Aufgaben und Übungen:
(A) Nennen Sie alles, was laut dem Text über Möglichkeitsräume den Zugang zum Raum der Möglichkeiten eröffnet.
(B) Schreiben Sie bitte aus dem Text über Möglichkeitsräume den Abschnitt ab, der mit den Worten „Wie findet man“ einsetzt und mit „das potenziell Mögliche.“ schließt.

Text zur Analyse:
────────
Was wir daraus für unser eigenes Leben lernen: Möglichkeitsräume handeln mit Potenzialen. Sie spielen mit unserer Fantasie und erzeugen Vorstellungen der Zukunft. Und genau das ist die Zukunft: ein Raum voller Möglichkeiten. Welche der Möglichkeiten sich realisieren wird, kann niemand sicher sagen. In vielen Fällen macht es keinen Sinn, aus den Möglichkeiten Wahrscheinlichkeiten zu machen. Wie wahrscheinlich ist es, dass wir die Viele-Welten-Realität erleben werden? Dennoch helfen diese Art Theorien und Vorstellungen des Möglichen, uns in eine Zukunft hineinzubewegen. Die Zukunft ist per se unbekannt. Sie ist nicht fertig und kann von nichts und niemandem errechnet werden. Daher benötigen wir Denkweisen, um uns der Zukunft zu nähern oder um die Zukunft zu gestalten. Das Arbeiten mit Möglichkeiten ist ein wesentliches Mittel: Was wir für möglich erachten, kann sich realisieren. In der Geschichte gibt es viele Beispiele. Eine ehemalige Entwicklerin bei Apple hat über die Kultur von Steve Jobs gesagt: »Es gab bei Apple keine Vorstellung davon, dass etwas nicht möglich sei.«

ERKENNEN, WAS MÖGLICH IST

Wie findet man den Zugang zum Raum der Möglichkeiten? Mit einem ausgeprägten Sinn für Beobachtung, einem Verständnis für Zusammenhänge und Mut. Eine wesentliche Grundlage ist Gabe der Beobachtung: Frei von Wertung und ohne Kommentare. Das ist anspruchsvoll in einer Welt, die einen dauernd zum Bewerten und Kommentieren einlädt. Das Wahrnehmen und Erkennen von Möglichkeiten setzt einen Geist voraus, der offen ist. Wertungen verschließen das potenziell Mögliche.
────────
Einträge im Datensatz:

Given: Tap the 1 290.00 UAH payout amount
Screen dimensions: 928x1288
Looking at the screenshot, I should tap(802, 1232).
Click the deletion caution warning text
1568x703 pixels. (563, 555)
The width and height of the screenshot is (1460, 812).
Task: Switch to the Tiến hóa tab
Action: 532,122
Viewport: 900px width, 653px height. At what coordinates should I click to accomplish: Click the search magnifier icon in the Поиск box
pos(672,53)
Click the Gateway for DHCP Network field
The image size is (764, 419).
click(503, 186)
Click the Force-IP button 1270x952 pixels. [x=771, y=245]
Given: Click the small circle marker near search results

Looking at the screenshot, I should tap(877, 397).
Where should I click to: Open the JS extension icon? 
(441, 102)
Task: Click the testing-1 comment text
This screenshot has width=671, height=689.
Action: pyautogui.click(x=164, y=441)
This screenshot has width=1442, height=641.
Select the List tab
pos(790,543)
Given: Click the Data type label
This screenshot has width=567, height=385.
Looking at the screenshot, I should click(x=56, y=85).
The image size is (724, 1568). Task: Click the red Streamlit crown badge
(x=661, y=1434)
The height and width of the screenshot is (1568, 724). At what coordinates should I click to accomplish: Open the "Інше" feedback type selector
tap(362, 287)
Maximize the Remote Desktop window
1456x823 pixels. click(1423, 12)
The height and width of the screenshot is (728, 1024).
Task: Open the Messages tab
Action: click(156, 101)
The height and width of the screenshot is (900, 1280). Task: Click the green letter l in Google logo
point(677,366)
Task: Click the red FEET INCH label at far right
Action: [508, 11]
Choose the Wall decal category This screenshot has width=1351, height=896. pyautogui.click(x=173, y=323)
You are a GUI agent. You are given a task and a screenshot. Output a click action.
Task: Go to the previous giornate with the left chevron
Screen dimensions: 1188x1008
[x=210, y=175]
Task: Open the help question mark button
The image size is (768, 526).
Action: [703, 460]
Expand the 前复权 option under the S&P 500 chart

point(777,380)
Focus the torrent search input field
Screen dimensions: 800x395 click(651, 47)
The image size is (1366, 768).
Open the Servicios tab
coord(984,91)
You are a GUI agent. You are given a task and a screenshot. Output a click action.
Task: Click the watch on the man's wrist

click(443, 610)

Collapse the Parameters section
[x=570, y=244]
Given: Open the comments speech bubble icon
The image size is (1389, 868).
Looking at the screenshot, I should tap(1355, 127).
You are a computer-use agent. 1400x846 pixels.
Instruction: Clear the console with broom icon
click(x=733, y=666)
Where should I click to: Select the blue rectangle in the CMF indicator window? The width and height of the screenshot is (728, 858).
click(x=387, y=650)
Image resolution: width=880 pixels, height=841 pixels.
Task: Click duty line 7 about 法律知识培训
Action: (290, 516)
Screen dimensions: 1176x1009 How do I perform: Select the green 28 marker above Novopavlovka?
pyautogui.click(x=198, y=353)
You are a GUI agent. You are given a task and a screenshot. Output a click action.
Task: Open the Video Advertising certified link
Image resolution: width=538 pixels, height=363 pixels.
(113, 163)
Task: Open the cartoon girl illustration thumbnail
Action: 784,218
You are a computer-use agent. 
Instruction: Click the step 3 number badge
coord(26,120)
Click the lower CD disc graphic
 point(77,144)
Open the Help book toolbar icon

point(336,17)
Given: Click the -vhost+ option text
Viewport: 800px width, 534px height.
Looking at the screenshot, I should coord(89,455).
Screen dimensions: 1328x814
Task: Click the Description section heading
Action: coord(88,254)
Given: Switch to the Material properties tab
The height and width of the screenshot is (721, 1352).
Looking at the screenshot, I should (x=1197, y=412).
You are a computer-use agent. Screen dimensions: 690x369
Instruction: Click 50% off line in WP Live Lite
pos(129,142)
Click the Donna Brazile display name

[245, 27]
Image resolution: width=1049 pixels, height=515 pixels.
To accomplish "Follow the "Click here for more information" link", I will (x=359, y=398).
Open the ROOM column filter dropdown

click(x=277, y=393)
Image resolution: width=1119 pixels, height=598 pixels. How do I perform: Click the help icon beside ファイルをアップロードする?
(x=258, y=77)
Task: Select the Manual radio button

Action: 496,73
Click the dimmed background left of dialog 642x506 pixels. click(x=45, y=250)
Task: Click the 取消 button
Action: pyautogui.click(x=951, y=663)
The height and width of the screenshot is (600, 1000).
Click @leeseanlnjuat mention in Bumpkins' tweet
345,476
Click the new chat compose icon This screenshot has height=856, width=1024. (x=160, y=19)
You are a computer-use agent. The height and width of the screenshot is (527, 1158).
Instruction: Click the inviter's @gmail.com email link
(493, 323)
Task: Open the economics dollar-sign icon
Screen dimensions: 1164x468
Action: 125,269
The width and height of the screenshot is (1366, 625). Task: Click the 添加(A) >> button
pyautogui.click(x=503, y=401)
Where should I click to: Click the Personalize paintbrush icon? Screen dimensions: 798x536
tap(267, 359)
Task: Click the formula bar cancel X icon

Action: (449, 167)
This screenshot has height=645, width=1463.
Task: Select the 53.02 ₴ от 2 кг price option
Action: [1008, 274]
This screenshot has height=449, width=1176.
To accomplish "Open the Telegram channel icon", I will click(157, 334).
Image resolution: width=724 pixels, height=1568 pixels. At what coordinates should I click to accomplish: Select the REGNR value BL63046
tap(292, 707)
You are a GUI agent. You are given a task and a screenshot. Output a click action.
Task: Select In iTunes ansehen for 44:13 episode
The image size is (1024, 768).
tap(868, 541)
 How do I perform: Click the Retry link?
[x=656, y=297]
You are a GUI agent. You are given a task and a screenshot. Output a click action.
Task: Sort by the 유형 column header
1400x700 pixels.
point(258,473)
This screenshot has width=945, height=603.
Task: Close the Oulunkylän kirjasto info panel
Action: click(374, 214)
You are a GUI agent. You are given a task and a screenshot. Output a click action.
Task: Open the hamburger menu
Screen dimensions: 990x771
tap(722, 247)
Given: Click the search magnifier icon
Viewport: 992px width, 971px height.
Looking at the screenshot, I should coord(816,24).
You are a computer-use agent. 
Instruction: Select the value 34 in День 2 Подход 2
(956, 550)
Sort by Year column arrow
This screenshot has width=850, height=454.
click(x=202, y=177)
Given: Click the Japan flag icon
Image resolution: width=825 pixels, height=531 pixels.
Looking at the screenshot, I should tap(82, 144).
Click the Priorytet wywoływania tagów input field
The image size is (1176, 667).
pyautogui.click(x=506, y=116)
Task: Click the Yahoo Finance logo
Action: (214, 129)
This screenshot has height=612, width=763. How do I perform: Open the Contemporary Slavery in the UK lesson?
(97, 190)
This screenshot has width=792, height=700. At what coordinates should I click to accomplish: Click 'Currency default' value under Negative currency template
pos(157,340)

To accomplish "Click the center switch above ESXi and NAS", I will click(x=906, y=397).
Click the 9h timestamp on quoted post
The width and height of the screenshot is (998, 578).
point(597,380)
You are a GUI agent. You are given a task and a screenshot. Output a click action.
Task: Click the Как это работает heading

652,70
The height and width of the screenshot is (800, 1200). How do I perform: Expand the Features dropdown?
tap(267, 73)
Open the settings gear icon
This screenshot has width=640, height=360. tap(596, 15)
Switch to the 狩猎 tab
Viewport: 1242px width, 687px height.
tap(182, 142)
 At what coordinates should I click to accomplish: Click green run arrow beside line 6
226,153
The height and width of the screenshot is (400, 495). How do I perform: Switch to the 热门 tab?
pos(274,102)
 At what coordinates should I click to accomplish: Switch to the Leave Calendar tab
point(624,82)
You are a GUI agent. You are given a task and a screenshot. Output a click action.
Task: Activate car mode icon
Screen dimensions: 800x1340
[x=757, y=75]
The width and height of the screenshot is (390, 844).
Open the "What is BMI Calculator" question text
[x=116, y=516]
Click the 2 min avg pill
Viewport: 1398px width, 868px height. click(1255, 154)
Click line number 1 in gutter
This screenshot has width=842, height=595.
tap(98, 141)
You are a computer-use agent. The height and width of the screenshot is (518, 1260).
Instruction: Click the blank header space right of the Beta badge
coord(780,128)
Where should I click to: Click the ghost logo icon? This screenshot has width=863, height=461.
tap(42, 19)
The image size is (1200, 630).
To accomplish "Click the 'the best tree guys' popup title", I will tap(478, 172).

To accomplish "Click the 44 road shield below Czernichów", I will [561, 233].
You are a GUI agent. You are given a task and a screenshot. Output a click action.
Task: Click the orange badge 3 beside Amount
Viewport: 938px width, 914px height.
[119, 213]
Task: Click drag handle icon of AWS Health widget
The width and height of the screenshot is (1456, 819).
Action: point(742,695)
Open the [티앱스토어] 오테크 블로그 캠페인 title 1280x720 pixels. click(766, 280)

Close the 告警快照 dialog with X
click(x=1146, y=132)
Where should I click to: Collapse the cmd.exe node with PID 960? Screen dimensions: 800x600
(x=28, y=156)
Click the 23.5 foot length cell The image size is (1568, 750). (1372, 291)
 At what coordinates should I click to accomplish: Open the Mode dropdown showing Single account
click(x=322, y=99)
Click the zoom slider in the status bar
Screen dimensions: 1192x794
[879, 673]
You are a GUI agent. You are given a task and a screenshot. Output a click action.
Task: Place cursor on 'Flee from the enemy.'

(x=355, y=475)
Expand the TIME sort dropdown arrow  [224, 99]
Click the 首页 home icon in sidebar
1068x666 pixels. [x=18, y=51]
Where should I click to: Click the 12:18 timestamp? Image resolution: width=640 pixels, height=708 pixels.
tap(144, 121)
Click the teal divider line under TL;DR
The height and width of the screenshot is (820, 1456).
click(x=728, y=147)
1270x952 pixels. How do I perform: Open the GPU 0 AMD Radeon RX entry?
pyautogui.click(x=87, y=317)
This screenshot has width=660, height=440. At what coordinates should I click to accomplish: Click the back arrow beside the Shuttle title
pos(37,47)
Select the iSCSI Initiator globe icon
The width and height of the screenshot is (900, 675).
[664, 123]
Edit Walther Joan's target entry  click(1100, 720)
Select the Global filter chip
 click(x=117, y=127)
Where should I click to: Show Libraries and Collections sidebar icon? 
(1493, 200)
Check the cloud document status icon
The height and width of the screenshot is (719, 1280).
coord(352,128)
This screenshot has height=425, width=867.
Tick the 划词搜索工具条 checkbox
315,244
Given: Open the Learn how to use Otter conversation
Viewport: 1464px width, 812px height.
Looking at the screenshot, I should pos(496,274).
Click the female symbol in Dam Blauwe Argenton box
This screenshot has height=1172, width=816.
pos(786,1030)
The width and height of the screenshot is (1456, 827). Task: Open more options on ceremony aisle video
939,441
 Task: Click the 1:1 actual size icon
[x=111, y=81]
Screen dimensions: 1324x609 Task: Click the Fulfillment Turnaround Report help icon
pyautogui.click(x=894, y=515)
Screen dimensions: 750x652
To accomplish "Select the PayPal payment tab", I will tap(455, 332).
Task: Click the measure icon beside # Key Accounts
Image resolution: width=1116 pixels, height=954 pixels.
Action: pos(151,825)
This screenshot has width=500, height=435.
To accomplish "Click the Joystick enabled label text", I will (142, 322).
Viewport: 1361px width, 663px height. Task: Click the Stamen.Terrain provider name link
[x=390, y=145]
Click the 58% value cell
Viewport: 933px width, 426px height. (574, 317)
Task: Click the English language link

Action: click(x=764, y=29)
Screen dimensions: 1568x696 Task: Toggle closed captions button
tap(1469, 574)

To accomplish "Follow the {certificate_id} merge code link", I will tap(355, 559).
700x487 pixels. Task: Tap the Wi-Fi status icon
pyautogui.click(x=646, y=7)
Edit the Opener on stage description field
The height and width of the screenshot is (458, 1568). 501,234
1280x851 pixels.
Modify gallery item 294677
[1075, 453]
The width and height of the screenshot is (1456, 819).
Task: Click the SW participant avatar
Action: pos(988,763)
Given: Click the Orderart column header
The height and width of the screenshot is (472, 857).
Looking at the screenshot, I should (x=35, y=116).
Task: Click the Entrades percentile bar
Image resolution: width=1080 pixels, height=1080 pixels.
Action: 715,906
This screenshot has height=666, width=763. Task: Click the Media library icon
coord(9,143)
────────
Lösungen weiter unten:
(A)
ein ausgeprägter Sinn für Beobachtung
ein Verständnis für Zusammenhänge
Mut

(B)
Wie findet man den Zugang zum Raum der Möglichkeiten? Mit einem ausgeprägten Sinn für Beobachtung, einem Verständnis für Zusammenhänge und Mut. Eine wesentliche Grundlage ist Gabe der Beobachtung: Frei von Wertung und ohne Kommentare. Das ist anspruchsvoll in einer Welt, die einen dauernd zum Bewerten und Kommentieren einlädt. Das Wahrnehmen und Erkennen von Möglichkeiten setzt einen Geist voraus, der offen ist. Wertungen verschließen das potenziell Mögliche.